◆ WHAT THE TASK ASKS ◆
Put the data between the lines holding "Given: Click the help question mark icon" and "Where should I", inclusive, into a JSON list of strings, one string per line, skipping blank lines. Keep the pictures out of your answer.

-- start THE DATA --

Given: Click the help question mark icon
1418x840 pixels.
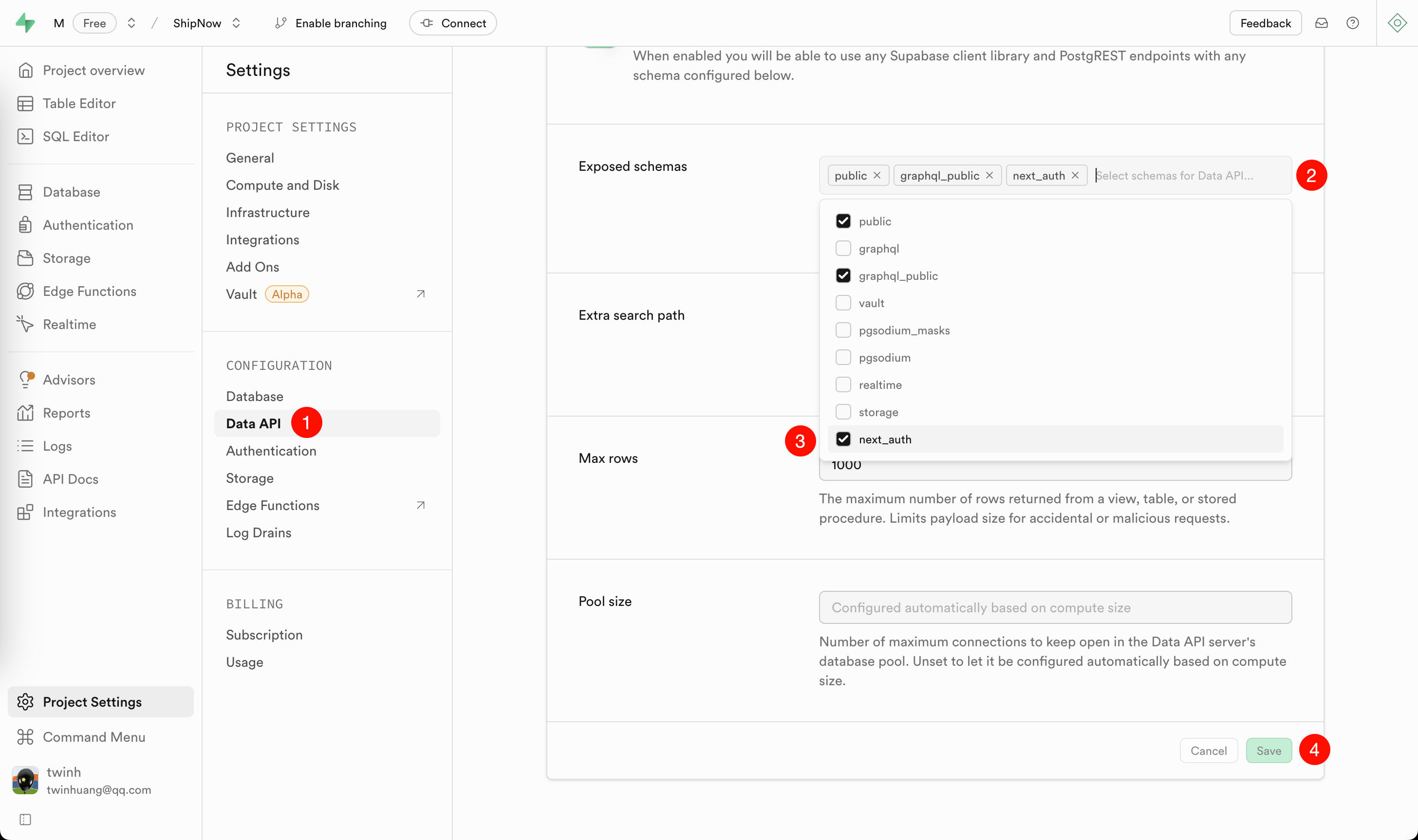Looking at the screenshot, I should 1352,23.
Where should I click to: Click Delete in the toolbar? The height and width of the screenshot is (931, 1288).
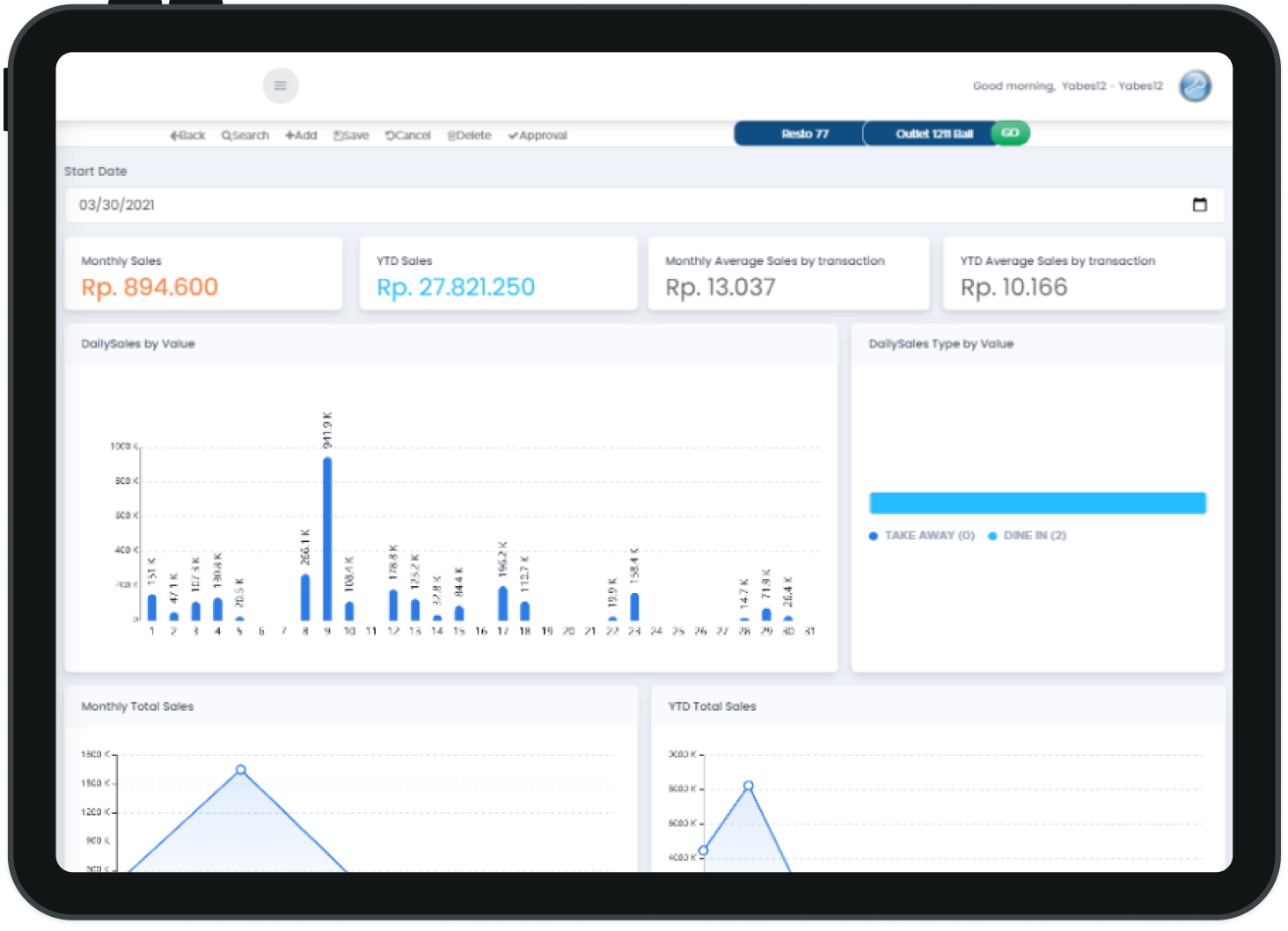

-- end THE DATA --
-- start THE DATA --

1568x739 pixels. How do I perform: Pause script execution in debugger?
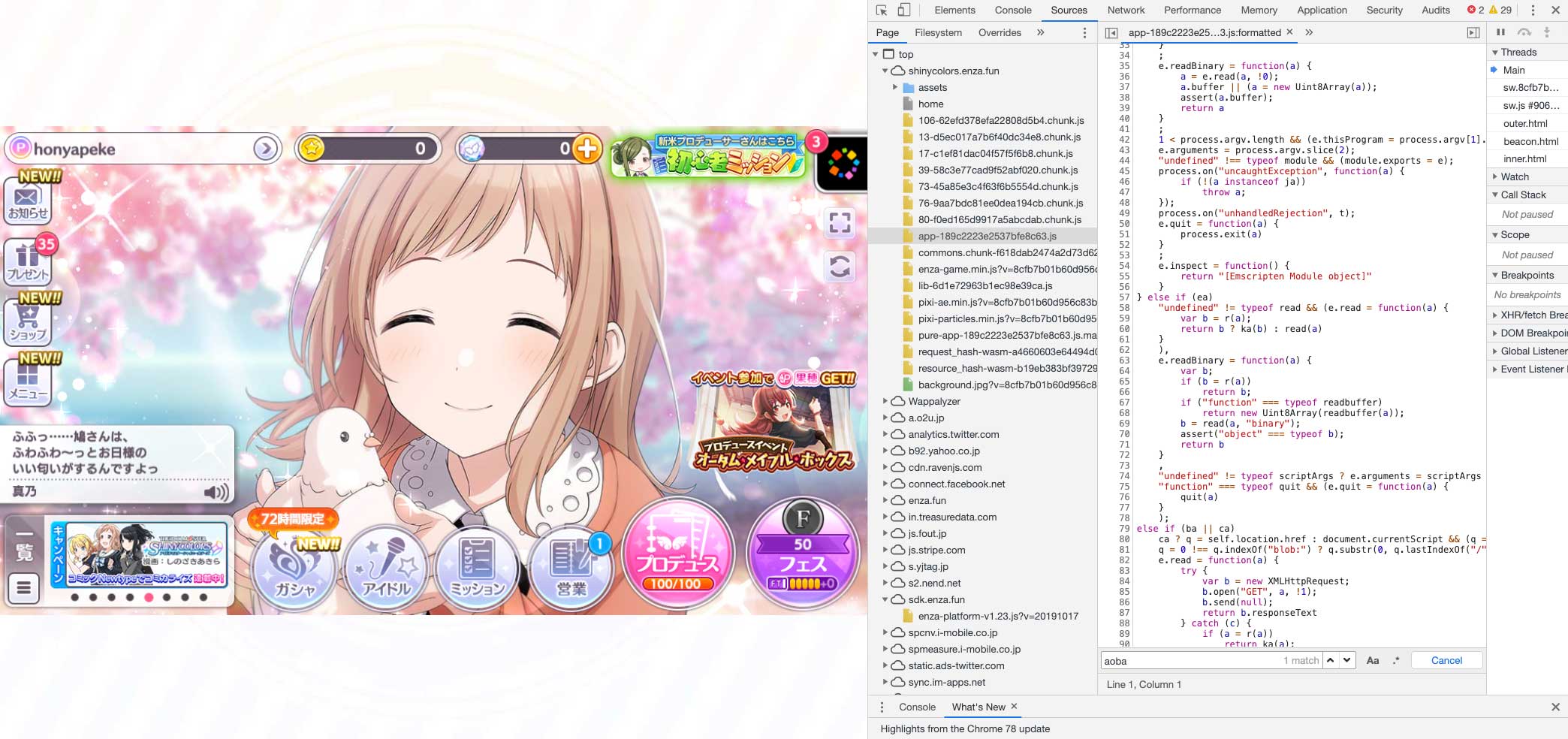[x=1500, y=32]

-- end THE DATA --

◆ THE COMPLETED TASK ◆
[
  "Given: Click the help question mark icon",
  "1418x840 pixels.",
  "Looking at the screenshot, I should 1352,23.",
  "Where should I click to: Click Delete in the toolbar? The height and width of the screenshot is (931, 1288)."
]